▶ **Dataset entries**:
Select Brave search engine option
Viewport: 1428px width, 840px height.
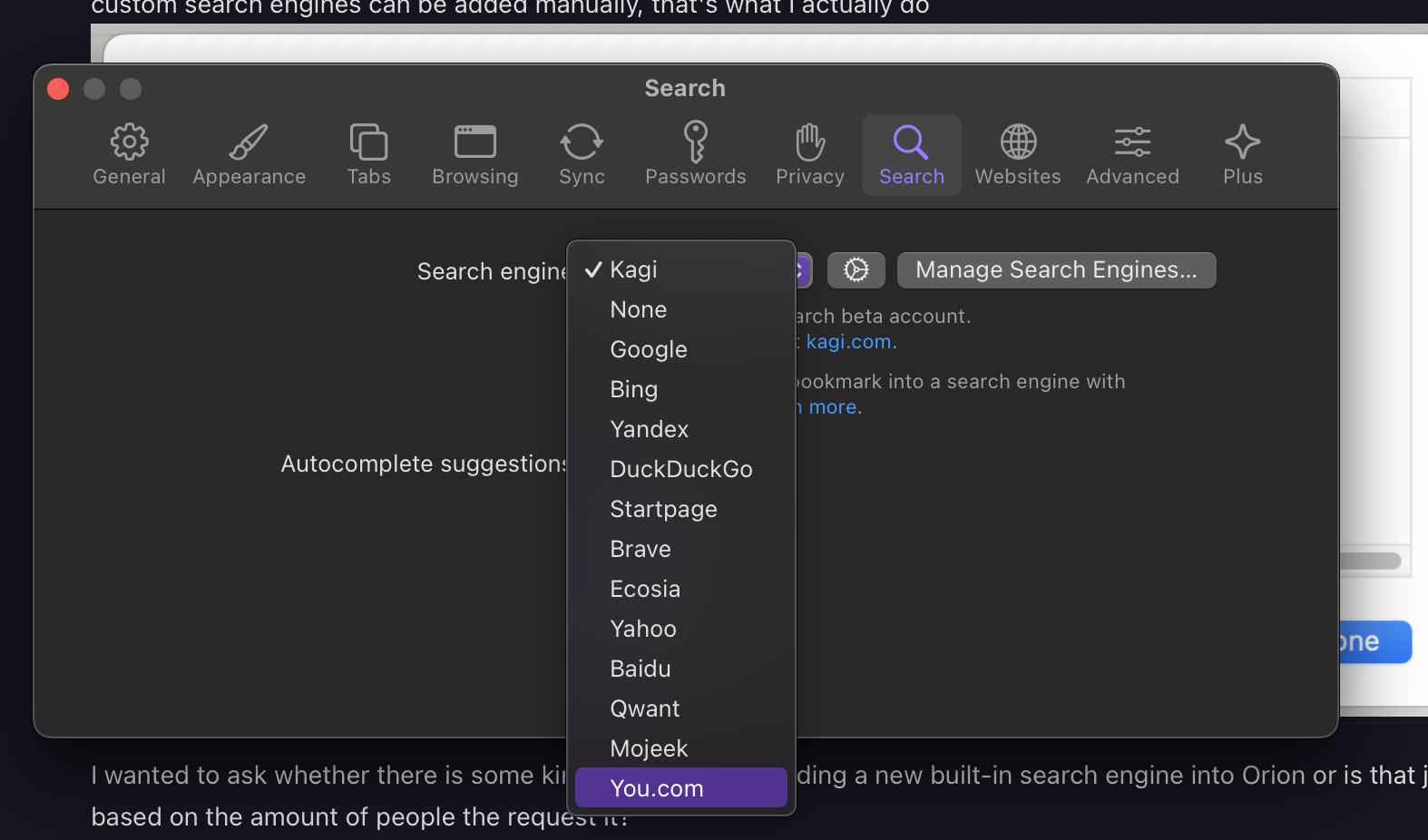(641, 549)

* * *

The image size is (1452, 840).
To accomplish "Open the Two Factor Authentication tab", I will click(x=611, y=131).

---

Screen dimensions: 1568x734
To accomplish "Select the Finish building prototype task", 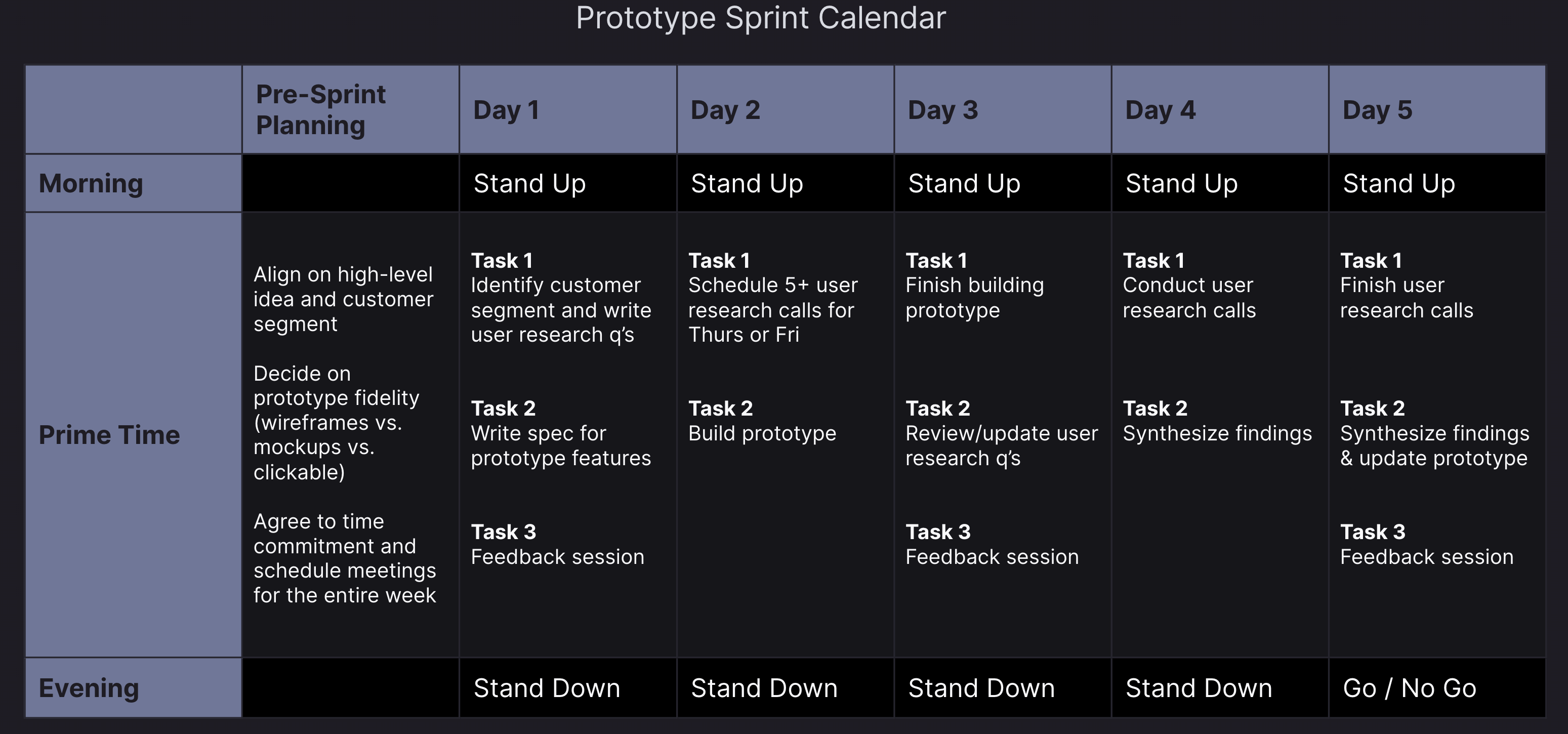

▶ **What to do**: Your reply is to be an exact repeat of the listing above from the line holding "Screen dimensions: 1568x734" down to the line holding "the Finish building", ends included, pictures excluded.

▶ **Solution below**:
Screen dimensions: 1568x734
To accomplish "Select the Finish building prototype task", 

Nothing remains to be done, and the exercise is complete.